I couldn't even hold my daughter. My wife found an internship for the summer, so we had to send my daughter to daycare because I couldn't watch her anymore because I had fallen on her multiple times now. In fact, this is at a latter point in her life (in the last couple months now) that she asks me questions such as "why I hurt her?"
So we have, march, april, and then may. Mid-may, my doctor kinda looks at me and goes, okay, get this, you have a serious condition, it is life threatening. It's called Status Migrainous. My wife wasn't there at this point. But I restrained myself. I have always told myself that I am never the litigious type, that litigation never solves anything, but I was an inch away from considering hitting her with a suit. I didn't, of course. I learned later that litigation caps for medical lawsuits in texas are capped at $250k and after doctor consults, lawyer payouts, loss of income and everything else, you barely eke out a good 20-25$k.
So I was put in the hospital and she strung me with an I.V. drip of D.H.E. 45 for 3 days straight. And that finally broke the migraine. It did it. It was gone. I still had migraines after that and the level of the migraine was no longer restrained to 3-4 but to 6 and 7s and 8s at times. But that monster Status Migrainous was gone. Hossanah.
My seizures weren't though. She referred me to an epileptologist. The rigmarole started again.
More medications, more testing, more this, more that. I found out I was allergic to Depakote in the middle of all this.
I was having about 7-8 attacks a day at a time.
We tried to find out if it was cardiological in any sense and that was found out to be nugatory.

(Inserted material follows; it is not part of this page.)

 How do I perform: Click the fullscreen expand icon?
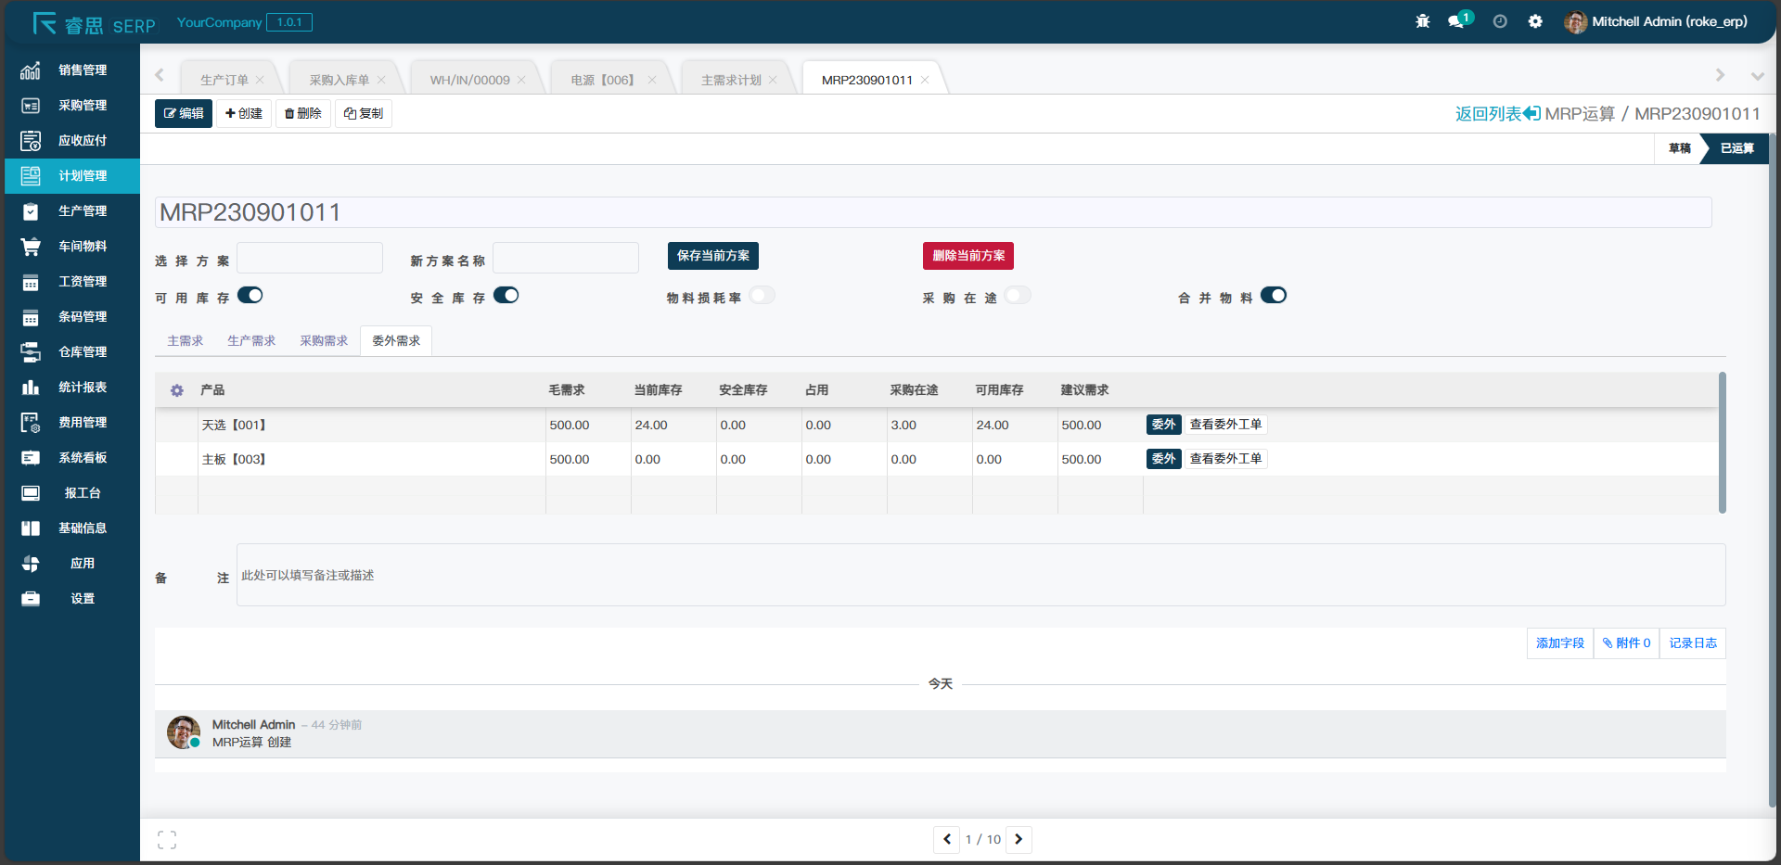click(167, 840)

Maybe there was some muscular problems - nope.
Skeletal problems -- nope
SInusidal problems -- nope
I ran a stress test -- do you realize how aggravating running a stress test is when passing out is? -- nothing was found wrong -- well aside from my general level of slouching, and non-exercising and such.
In the end of June, he couldn't find out the reason so he admitted me to the hospital for a week of video eeg in the epileptic monitoring unit at a premier hospital another 60 miles away from home. Why things every be close to home?

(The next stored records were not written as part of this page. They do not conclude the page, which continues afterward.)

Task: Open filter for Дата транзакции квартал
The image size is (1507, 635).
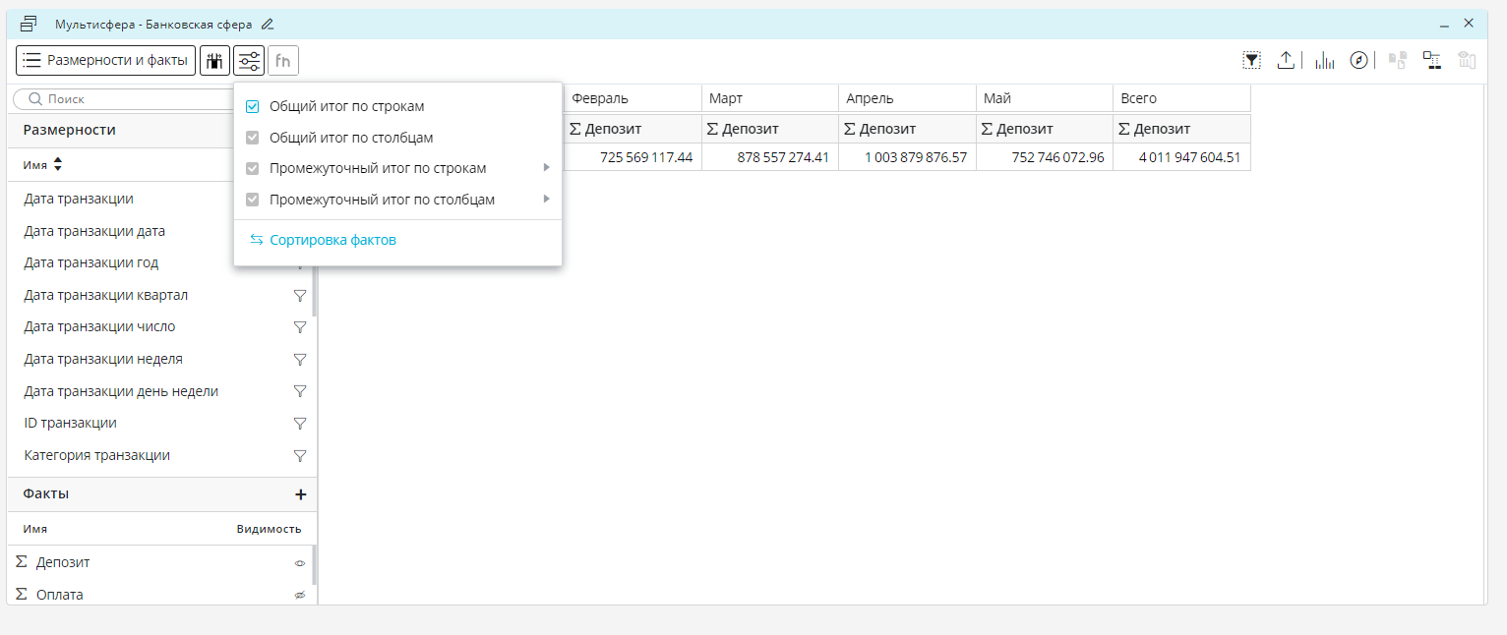Action: click(x=300, y=295)
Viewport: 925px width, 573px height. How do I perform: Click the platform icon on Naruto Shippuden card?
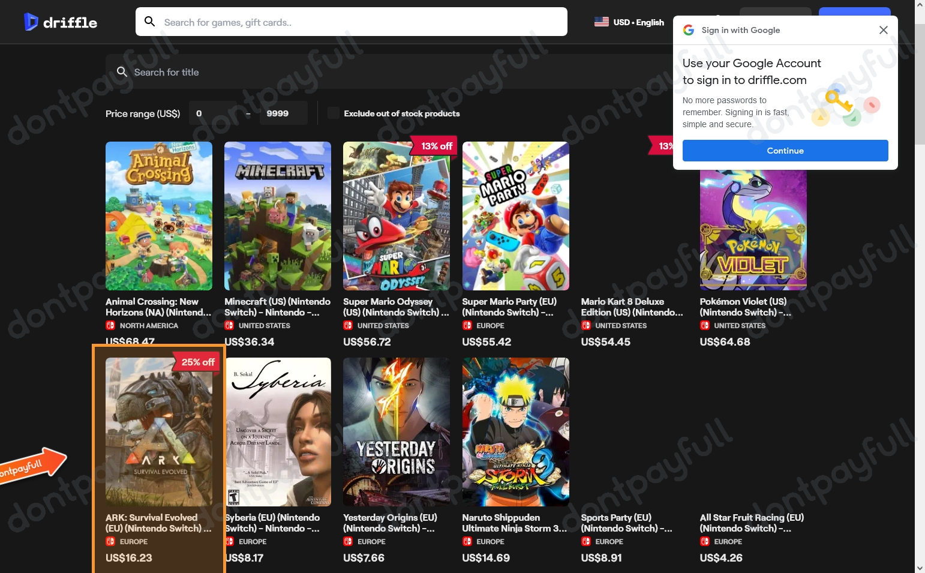point(467,541)
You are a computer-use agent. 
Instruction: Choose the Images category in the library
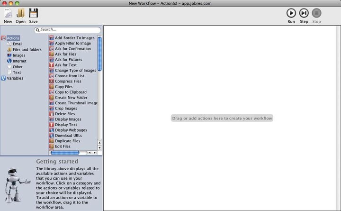tap(19, 55)
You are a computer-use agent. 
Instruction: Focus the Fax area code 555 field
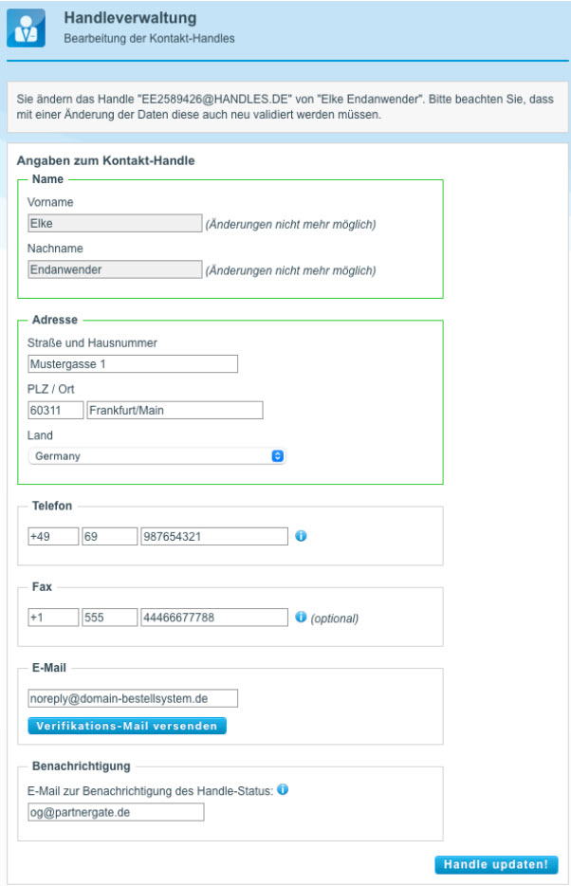coord(109,618)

I was taken off all my meds and hooked up to measure my brain waves and put in the ritual religious medical gown and would have someone watching me every second of the day. I also saw some awesome movies and fainted and fainted in the week and a half.
But my brainwaves didn't blip in the wrong wave a bit. What the fvck?
Now isn't that odd?
But, my doctor comes in all happy-like. He says, I've got it. You've got psychogenic non-epileptic seizures (PNES). Basically, they are stress related. So, I took the MMPI (Minnesota mental personality inventory) and I was told to go see a psychiatrist and never ever see my epileptologist. Which apparently is not what a PNES patient is supposed to do. He is supposed to see both a psychiatrist and a neurologist. So there was another doctor that I wanted to kick in the shins.

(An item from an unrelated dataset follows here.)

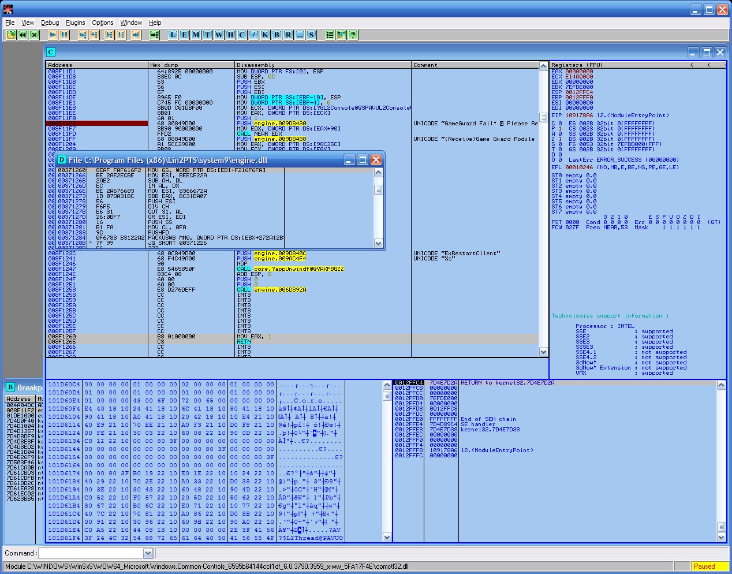Click the Comment column header

click(x=473, y=65)
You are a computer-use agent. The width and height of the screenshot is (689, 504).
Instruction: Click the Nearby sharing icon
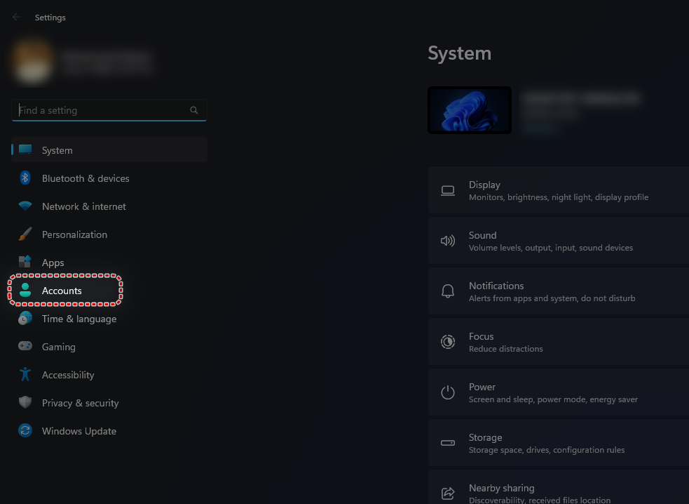448,492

So from june to august, I went and say a psychiatrist who kept changing my medications over and over again giving me lexapro and then adding remeron and then taking off remeron, and then adding effexor and then adding clonazepam.
At the start of August, I decide to go back to work. Oh, until this time, I've been paying $600 a month for my work's insurance because I work an hourly job.
My migraines have started up again recently. Of course it doesn't help that one of the triggers is that any sort of slight jolt to the head gets them going. So I sit here with a migraine that's been going on for the last 7 days with most migraine medications that don't work for me. Right now I've just popped in a Maxalt MLT and a Chloroplorozine tab into my mouth at the same time and I'm hoping the pain goes down.